PLoS ONE (Jan 2013)

In vivo T cell activation induces the formation of CD209(+) PDL-2(+) dendritic cells.

  • Matthew G Davidson,
  • Michael N Alonso,
  • Justin A Kenkel,
  • Megan M Suhoski,
  • Joseph C González,
  • Robert Yuan,
  • Edgar G Engleman

DOI
https://doi.org/10.1371/journal.pone.0076258
Journal volume & issue
Vol. 8, no. 10
p. e76258

Abstract

Read online

Two critical functions of dendritic cells (DC) are to activate and functionally polarize T cells.

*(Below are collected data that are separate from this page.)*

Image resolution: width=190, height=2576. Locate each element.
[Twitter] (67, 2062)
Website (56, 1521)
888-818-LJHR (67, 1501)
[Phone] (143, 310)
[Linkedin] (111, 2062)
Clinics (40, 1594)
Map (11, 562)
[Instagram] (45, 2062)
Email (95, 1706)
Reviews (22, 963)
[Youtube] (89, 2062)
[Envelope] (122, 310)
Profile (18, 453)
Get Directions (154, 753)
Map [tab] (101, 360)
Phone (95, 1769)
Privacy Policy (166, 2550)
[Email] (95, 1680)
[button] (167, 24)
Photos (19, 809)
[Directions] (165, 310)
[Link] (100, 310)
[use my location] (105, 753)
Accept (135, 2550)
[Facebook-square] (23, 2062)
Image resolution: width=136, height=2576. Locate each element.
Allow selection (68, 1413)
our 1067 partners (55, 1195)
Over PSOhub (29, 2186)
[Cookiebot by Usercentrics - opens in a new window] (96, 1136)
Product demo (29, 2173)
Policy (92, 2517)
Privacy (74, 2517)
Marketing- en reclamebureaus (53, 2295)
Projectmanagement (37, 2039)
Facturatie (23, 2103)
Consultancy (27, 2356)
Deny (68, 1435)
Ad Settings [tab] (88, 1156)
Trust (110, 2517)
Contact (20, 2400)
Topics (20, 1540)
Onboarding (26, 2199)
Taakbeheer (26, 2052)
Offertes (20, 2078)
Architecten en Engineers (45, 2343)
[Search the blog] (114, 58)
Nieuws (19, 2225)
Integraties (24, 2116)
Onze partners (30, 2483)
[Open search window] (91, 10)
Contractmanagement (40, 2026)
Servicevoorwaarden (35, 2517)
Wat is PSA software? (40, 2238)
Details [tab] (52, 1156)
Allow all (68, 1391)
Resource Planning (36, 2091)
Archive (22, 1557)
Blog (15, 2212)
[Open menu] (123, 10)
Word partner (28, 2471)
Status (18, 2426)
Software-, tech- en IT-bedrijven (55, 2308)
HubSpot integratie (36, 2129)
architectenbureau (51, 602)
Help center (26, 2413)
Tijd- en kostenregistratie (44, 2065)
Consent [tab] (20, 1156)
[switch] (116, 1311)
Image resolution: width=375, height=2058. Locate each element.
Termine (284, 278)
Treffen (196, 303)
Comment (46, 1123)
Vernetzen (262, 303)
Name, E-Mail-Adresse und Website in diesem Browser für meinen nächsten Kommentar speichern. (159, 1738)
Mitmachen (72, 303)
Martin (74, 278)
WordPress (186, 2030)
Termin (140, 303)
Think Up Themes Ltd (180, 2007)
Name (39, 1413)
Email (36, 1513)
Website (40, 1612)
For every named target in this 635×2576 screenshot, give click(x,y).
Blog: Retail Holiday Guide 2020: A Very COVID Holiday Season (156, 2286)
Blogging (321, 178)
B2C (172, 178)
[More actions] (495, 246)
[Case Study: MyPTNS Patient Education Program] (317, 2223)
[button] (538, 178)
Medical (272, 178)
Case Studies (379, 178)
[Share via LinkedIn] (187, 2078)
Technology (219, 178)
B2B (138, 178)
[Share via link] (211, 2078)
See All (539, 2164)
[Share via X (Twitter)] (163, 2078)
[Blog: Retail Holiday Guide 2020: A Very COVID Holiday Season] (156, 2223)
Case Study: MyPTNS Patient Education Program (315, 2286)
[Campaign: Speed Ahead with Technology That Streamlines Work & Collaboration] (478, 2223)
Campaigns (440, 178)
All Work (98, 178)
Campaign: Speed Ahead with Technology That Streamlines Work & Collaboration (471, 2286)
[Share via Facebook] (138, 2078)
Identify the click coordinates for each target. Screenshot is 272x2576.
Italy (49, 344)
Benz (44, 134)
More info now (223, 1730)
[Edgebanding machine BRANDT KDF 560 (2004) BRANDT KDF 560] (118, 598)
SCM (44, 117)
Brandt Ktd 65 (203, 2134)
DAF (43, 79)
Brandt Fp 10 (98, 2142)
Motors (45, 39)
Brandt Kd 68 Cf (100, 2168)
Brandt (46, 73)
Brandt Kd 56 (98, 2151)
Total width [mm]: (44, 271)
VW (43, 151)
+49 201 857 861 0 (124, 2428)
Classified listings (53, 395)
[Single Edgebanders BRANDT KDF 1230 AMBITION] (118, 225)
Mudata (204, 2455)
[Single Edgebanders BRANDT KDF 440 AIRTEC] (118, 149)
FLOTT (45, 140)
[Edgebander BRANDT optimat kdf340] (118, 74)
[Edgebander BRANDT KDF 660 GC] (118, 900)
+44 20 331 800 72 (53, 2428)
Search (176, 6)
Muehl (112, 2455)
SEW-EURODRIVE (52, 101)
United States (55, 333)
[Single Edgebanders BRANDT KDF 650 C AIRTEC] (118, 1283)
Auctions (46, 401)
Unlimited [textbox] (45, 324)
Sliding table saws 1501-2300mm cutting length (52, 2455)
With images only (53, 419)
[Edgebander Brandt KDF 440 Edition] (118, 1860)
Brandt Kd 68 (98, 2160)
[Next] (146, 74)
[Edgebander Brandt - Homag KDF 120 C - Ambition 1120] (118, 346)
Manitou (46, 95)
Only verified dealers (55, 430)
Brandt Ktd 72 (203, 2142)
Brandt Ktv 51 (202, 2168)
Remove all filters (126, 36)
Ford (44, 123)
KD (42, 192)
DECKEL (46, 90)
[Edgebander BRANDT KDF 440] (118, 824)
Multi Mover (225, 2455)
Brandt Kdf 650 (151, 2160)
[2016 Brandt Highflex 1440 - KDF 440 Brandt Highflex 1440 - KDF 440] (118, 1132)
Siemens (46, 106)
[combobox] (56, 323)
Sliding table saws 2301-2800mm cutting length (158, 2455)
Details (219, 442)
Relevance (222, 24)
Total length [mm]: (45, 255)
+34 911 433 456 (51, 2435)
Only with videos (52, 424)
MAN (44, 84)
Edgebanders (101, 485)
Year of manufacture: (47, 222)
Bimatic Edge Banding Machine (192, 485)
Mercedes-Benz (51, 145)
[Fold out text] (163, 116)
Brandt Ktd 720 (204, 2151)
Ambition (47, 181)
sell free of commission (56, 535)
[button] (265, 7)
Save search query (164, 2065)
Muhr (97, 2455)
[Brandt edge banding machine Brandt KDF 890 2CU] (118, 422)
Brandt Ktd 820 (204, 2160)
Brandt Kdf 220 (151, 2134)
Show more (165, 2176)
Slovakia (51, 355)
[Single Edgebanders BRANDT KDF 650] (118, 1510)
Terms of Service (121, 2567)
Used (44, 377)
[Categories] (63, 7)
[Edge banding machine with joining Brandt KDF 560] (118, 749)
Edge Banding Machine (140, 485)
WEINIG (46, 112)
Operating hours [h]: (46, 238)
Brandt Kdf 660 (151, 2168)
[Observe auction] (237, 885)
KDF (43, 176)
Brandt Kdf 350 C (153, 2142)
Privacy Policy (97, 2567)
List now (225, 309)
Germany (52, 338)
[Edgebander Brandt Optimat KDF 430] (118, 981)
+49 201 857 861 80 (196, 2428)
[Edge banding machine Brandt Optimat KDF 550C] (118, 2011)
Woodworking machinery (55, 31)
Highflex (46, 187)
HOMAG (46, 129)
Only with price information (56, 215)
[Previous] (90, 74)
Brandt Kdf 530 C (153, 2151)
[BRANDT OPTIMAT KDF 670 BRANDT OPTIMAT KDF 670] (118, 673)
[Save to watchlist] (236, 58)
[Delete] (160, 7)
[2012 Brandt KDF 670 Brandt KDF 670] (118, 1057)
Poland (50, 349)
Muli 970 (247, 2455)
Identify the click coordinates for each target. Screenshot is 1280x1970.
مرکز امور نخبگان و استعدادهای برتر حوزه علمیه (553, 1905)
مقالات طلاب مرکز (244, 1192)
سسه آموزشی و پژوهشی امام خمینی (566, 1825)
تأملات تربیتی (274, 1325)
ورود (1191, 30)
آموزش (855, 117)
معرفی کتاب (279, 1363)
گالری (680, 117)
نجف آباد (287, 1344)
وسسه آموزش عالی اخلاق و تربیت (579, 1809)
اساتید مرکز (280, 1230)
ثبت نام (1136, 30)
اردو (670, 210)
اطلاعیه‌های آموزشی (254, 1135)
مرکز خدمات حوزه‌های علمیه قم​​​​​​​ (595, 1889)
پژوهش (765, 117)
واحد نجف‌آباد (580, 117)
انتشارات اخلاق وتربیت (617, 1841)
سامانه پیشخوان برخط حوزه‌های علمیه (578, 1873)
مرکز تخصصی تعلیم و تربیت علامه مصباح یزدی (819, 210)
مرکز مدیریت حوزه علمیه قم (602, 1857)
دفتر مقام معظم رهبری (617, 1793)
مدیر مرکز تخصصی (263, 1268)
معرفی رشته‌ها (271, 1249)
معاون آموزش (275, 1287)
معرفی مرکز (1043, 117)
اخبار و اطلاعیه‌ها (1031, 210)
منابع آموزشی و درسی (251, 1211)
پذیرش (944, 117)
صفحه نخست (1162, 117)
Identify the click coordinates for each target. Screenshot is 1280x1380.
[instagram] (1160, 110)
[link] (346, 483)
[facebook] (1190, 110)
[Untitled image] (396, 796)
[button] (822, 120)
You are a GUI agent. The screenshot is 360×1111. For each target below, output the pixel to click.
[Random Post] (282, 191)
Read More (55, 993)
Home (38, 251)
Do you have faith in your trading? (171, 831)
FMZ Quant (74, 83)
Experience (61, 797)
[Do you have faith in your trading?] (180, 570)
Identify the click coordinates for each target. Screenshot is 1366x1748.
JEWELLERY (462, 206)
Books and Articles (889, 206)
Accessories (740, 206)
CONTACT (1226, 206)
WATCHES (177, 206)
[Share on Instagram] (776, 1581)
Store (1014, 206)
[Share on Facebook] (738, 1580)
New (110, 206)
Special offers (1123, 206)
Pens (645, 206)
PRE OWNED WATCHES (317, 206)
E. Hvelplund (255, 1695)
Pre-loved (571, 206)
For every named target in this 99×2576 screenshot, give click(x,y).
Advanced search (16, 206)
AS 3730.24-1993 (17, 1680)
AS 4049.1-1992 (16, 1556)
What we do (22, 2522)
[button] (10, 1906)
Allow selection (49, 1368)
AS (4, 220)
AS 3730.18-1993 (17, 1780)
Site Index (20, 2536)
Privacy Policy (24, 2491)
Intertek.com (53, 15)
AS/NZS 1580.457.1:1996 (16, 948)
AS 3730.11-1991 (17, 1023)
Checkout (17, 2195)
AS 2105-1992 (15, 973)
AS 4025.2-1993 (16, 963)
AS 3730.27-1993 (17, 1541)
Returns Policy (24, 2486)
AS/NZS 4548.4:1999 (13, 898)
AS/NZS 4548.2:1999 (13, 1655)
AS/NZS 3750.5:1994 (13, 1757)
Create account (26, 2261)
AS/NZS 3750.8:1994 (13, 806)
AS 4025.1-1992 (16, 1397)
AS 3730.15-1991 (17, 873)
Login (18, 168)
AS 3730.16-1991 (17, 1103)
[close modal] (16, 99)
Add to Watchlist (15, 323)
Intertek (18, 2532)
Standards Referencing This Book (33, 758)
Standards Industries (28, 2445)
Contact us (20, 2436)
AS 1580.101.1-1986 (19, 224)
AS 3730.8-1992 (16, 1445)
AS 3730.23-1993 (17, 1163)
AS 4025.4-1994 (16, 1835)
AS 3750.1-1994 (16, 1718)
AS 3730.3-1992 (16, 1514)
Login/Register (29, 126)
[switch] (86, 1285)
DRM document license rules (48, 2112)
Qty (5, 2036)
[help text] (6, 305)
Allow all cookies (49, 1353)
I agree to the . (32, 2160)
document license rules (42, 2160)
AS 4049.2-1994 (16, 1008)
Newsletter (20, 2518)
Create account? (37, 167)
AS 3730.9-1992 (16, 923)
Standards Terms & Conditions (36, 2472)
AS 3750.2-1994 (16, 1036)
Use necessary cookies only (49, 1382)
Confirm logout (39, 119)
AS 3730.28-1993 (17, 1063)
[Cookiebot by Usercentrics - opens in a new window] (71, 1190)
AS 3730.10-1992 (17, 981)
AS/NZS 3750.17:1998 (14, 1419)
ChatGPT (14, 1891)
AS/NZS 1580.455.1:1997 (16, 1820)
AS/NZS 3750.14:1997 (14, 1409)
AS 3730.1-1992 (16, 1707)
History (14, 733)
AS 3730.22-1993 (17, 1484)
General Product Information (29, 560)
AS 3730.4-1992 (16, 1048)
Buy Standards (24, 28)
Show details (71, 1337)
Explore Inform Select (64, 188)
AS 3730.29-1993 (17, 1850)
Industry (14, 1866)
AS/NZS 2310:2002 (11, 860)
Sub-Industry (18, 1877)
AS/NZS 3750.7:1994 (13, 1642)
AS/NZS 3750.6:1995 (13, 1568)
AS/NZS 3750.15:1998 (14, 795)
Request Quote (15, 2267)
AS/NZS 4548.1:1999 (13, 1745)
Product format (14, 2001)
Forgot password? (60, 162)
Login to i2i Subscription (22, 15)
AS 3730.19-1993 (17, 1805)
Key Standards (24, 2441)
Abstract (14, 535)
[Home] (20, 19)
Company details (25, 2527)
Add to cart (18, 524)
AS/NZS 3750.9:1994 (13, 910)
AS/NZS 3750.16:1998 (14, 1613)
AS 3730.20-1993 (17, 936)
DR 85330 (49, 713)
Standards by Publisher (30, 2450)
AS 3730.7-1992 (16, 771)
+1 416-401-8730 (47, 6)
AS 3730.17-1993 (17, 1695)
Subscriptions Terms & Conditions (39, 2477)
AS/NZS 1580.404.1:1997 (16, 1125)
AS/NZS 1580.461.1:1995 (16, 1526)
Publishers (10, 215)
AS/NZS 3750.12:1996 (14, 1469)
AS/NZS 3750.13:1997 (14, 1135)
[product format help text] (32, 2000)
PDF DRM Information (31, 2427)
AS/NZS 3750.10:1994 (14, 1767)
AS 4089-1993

Activated T cells can, in turn, influence DC maturation, although their effect on de novo DC development is poorly understood. Here we report that activation of T cells in mice, with either an anti-CD3 antibody or super antigen, drives the rapid formation of CD209(+)CD11b(+)CD11c(+) MHC II(+) DC from monocytic precursors (Mo-DC). GM-CSF is produced by T cells following activation, but surprisingly, it is not required for the formation of CD209(+) Mo-DC. CD40L, however, is critical for the full induction of Mo-DC following T cell activation. T cell induced CD209(+) Mo-DC are comparable to conventional CD209(-) DC in their ability to stimulate T cell proliferation. However, in contrast to conventional CD209(-) DC, CD209(+) Mo-DC fail to effectively polarize T cells, as indicated by a paucity of T cell cytokine production. The inability of CD209(+) Mo-DC to polarize T cells is partly explained by increased expression of PDL-2, since blockade of this molecule restores some polarizing capacity to the Mo-DC. These findings expand the range of signals capable of driving Mo-DC differentiation in vivo beyond exogenous microbial factors to include endogenous factors produced following T cell activation.